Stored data
= Beginning of Section =
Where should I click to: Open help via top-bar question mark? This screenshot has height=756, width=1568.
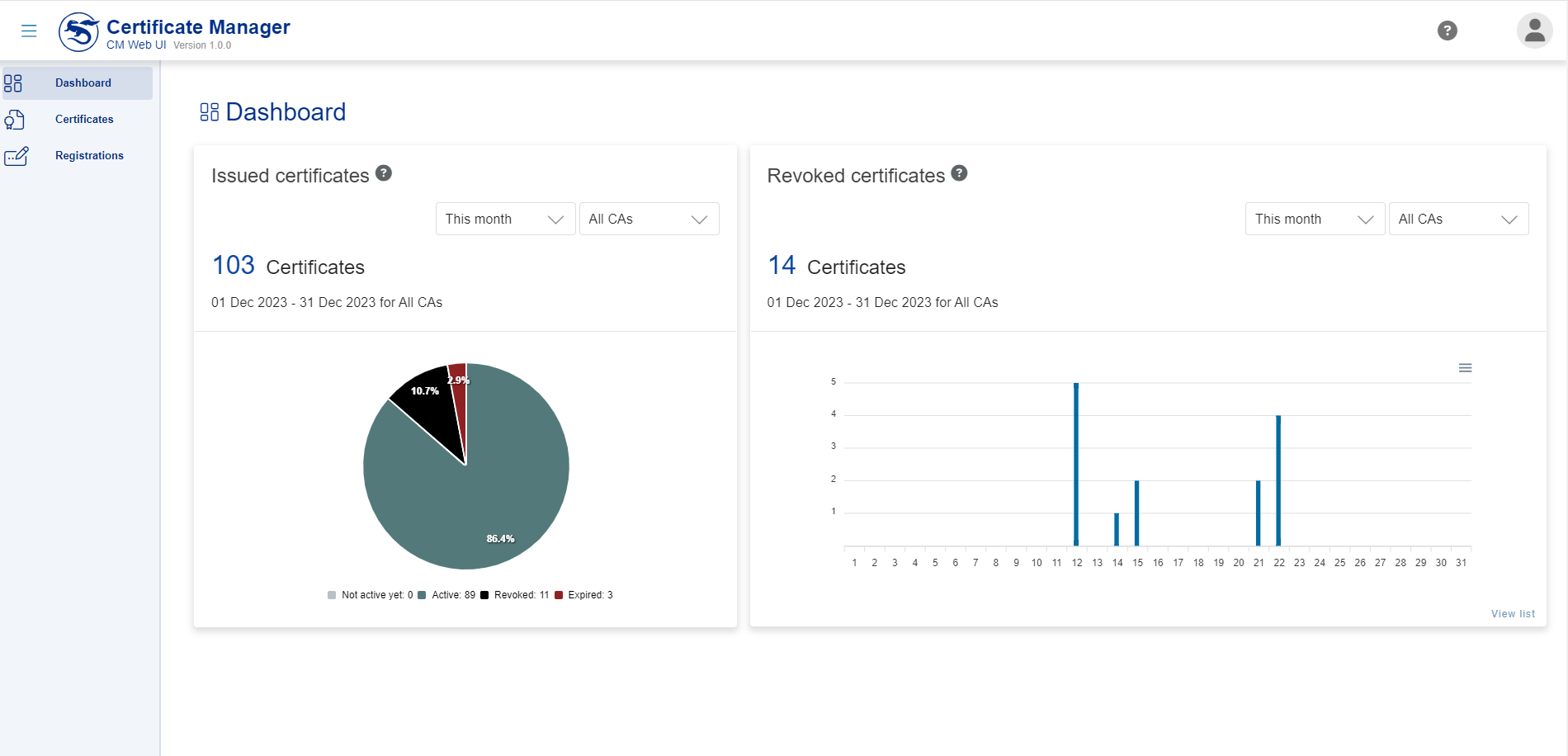pos(1447,31)
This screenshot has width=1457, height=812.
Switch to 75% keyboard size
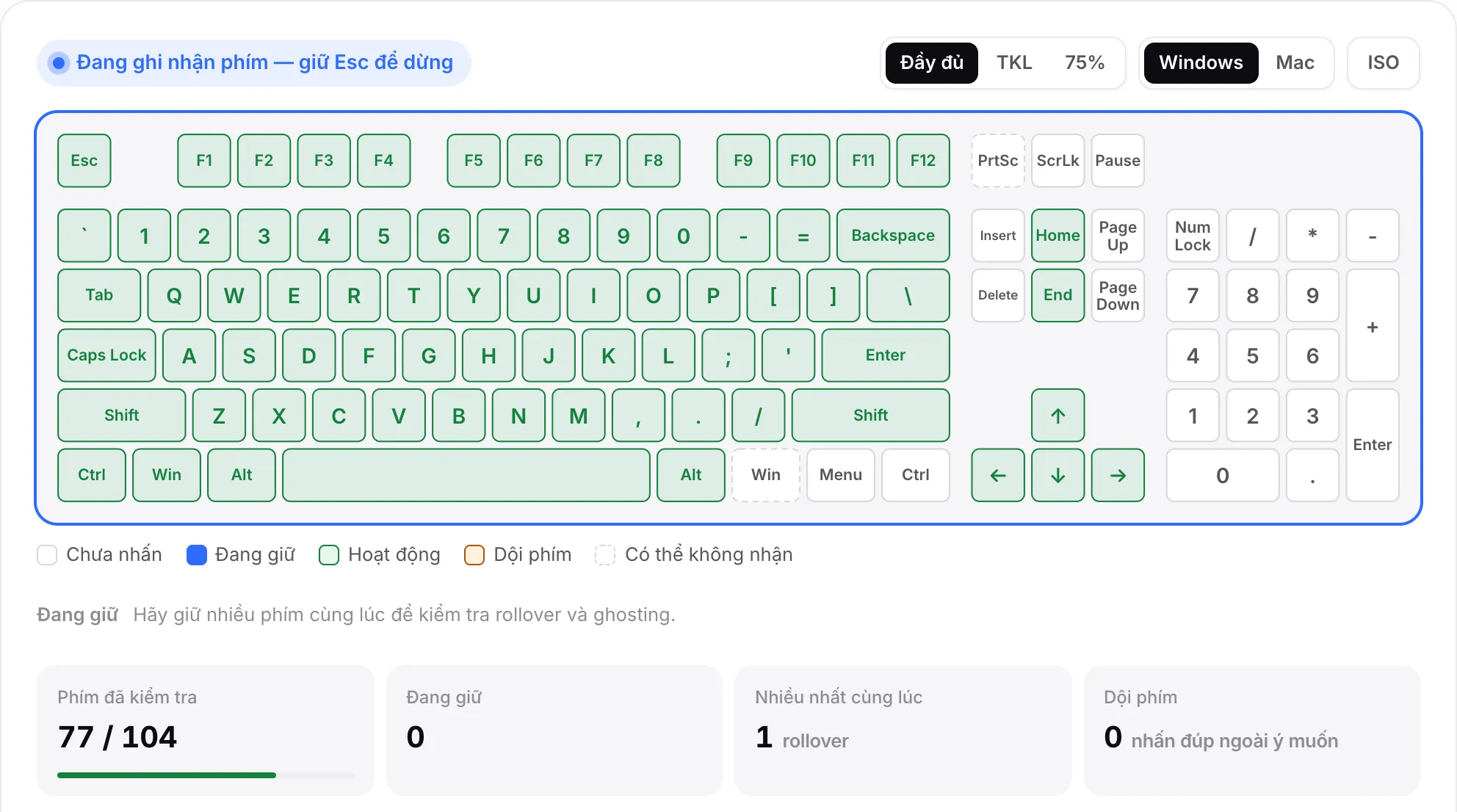click(x=1085, y=63)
= End of Section =
Your instructions: Pictures must be left out when the records are transcribed exactly.

Answer to this problem:
Where should I click to: Open help via top-bar question mark? This screenshot has height=756, width=1568.
pos(1447,31)
This screenshot has width=1457, height=812.
Switch to 75% keyboard size
click(x=1085, y=63)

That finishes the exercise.